Task objective: Exact copy, pictures excluded: write out every line below.

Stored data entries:
────────────────

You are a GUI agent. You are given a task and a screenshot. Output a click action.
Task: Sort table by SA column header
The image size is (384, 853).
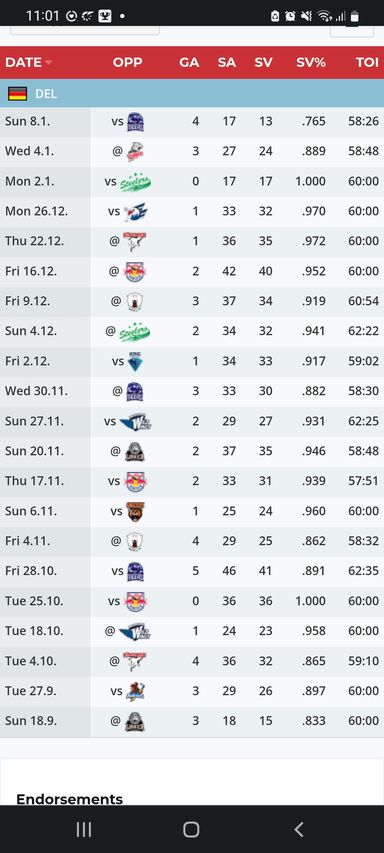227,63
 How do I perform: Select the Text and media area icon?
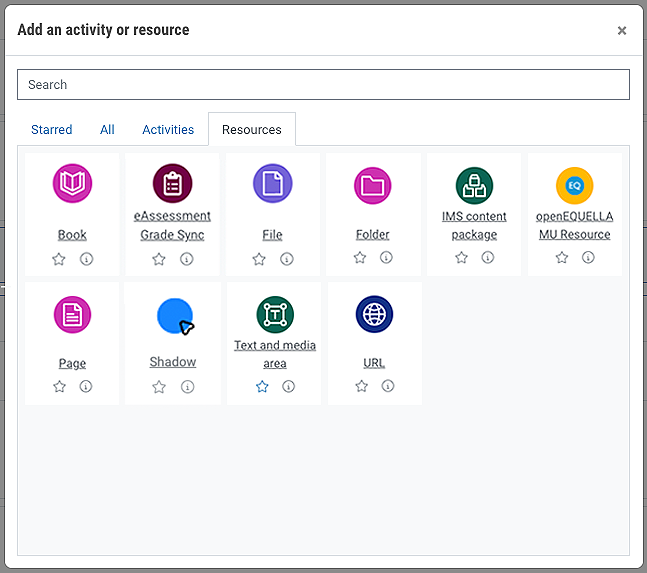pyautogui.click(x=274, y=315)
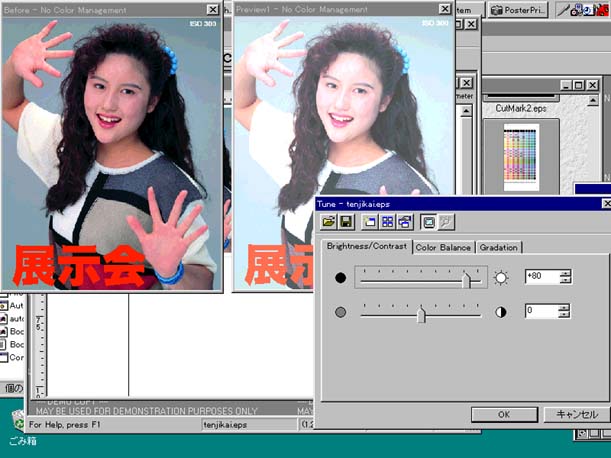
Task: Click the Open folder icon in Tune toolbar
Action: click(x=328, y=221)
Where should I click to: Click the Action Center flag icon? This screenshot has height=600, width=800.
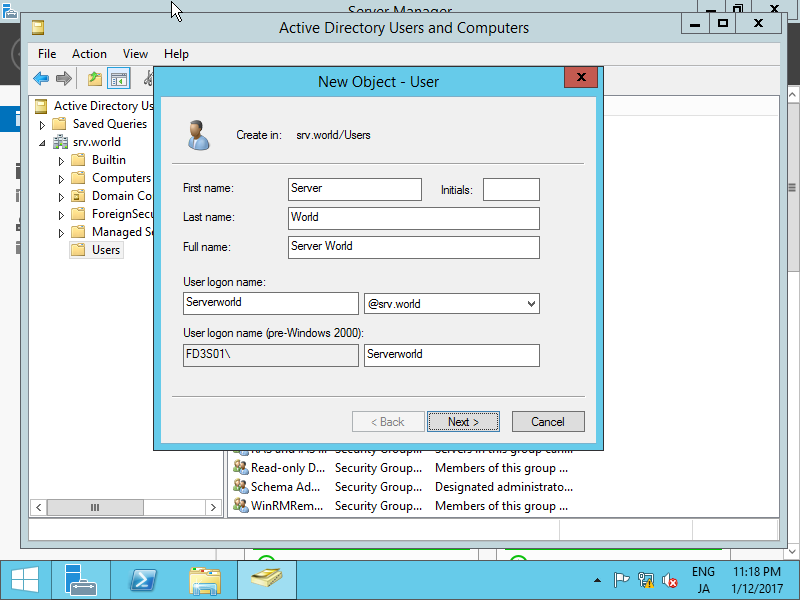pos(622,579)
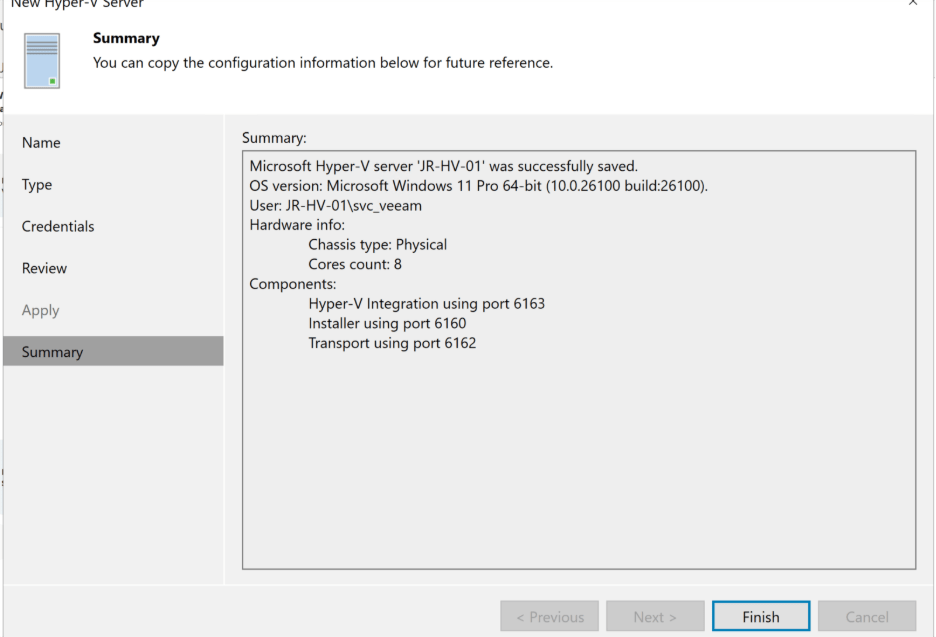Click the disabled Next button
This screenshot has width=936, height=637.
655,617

────────────────

Answer to this exercise:
You are a GUI agent. You are given a task and a screenshot. Output a click action.
Task: Sort table by SA column header
The image size is (384, 853).
227,63
 How do I perform: Select the Text and media area icon?
pyautogui.click(x=274, y=315)
Task: Click the Open folder icon in Tune toolbar
Action: click(x=328, y=221)
Where should I click to: Click the Action Center flag icon? This screenshot has height=600, width=800.
pos(622,579)
Click the disabled Next button
This screenshot has width=936, height=637.
655,617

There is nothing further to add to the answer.